Onda Parametrica: un esempio di architettura matematica

Onda Parametrica è l’installazione permanente realizzata da StudioKami Custo & Mantrici Architetti al MAXXI Museo nazionale delle arti del XXI secolo e inaugurata a Roma lo scorso 14 dicembre in occasione della mostra “MAXXI CANTIERE D’AUTORE. Racconto fotografico”.

 

Il progetto architettonico “Onda parametrica”, che svolgerà all’interno del MAXXI la funzione di parete audio-video e di consultazione dell’archivio fotografico, nasce dall’idea di connettere la morfologia dell’oggetto a dati di natura ambientale, per rispondere alla funzione principale della sala: quella audio-visiva. La sfida è stata quella di creare una parete attrezzata sulla base di parametri sonori, che definiscono una geometria complessa: l’estetica stessa dell’oggetto deriva dall’analisi matematica del sonoro.
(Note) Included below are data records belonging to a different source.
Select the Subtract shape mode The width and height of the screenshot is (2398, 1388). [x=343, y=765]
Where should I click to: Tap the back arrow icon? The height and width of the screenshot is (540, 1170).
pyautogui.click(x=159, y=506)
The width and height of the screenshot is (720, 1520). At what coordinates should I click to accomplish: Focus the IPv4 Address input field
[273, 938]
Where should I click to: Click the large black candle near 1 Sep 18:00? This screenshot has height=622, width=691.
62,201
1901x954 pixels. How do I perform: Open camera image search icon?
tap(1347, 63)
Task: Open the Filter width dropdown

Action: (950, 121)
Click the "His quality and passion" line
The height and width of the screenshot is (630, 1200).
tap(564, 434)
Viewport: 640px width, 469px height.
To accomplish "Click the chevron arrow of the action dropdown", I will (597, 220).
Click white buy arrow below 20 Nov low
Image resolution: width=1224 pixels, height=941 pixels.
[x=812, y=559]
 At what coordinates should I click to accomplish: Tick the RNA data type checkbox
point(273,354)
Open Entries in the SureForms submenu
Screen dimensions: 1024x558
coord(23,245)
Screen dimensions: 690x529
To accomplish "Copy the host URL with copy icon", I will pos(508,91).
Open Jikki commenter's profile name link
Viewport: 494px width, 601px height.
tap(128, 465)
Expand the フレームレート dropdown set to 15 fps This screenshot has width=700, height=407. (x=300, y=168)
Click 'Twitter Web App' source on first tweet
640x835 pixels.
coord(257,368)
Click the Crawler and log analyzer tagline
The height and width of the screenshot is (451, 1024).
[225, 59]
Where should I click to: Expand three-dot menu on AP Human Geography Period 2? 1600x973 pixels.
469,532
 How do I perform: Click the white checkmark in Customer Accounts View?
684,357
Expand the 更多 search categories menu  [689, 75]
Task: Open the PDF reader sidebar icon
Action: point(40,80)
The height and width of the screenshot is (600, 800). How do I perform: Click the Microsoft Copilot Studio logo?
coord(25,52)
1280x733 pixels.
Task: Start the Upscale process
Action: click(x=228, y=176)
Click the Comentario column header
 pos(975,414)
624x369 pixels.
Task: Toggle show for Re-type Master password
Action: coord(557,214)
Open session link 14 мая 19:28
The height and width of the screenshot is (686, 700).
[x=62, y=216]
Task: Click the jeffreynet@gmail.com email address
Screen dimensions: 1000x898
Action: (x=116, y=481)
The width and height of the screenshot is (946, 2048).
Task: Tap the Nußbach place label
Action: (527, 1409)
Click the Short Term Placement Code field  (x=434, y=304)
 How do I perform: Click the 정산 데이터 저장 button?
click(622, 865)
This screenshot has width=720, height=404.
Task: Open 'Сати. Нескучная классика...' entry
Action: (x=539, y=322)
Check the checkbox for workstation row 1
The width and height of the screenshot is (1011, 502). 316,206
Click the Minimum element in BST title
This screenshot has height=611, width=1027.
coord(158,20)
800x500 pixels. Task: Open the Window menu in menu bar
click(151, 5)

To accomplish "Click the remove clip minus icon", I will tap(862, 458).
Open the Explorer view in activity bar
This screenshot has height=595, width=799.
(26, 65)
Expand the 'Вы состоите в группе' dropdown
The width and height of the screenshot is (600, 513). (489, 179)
Attraverso l’utilizzo di software specifici, è stato possibile associare, in modo matematico, i dati relativi al comportamento delle onde sonore con la forma della parete. L’onda parametrica è quella forma che, più di altre forme, contiene ed assorbe l’urto dell’onda acustica, evitando il fenomeno del riverbero attraverso le sue geometrie, i suoi concavi, i suoi convessi e i suoi elementi frangi suono.

 

Lo studio
StudioKami si presenta come una libera associazione di architetti romani, Emanuele Custo ed Emanuele Mantrici. La loro esperienza professionale vanta diversi progetti internazionali, tra cui quello del complesso polifunzionale Capsule of Life in Russia ad Ivanovo, nato dal recupero di strutture industriali con architettura bioclimatica e multimediale e presentato al MIPIM di Cannes. Lo studio è particolarmente impegnato nello sviluppo della bioarchitettura: significativa è stata la recente realizzazione di una residenza abitativa interamente in legno a Poggio Picenze, paese colpito dal terremoto dell’Aquila.
La filosofia progettuale dello studio, fondata sull’analisi dei bisogni e comportamenti della società contemporanea, risulta trasversale a temi, tipologie e scale differenti: dall’architettura tout court all’interior design, dalla costruzione di residenze e musei, agli spazi di lavoro, di intrattenimento e tempo libero, fino agli elementi di arredo. La ricerca concettuale, che si esprime attraverso lo studio del DNA delle forme, rispecchia un mondo “ liquido”, nel quale la staticità e la forza di gravità lasciano il posto a dinamicità e leggerezza e lo spazio diviene pura materia fluida da plasmare. Utilizzando il computer come una protesi digitale con la quale esplorare morfologie innovative, si ottengono superfici ergonomiche e dinamiche, che si ispirano alle geometrie frattali, per dare vita a progettazioni ibride in grado di rispondere a fattori quali flessibilità, mobilità e comunicazione.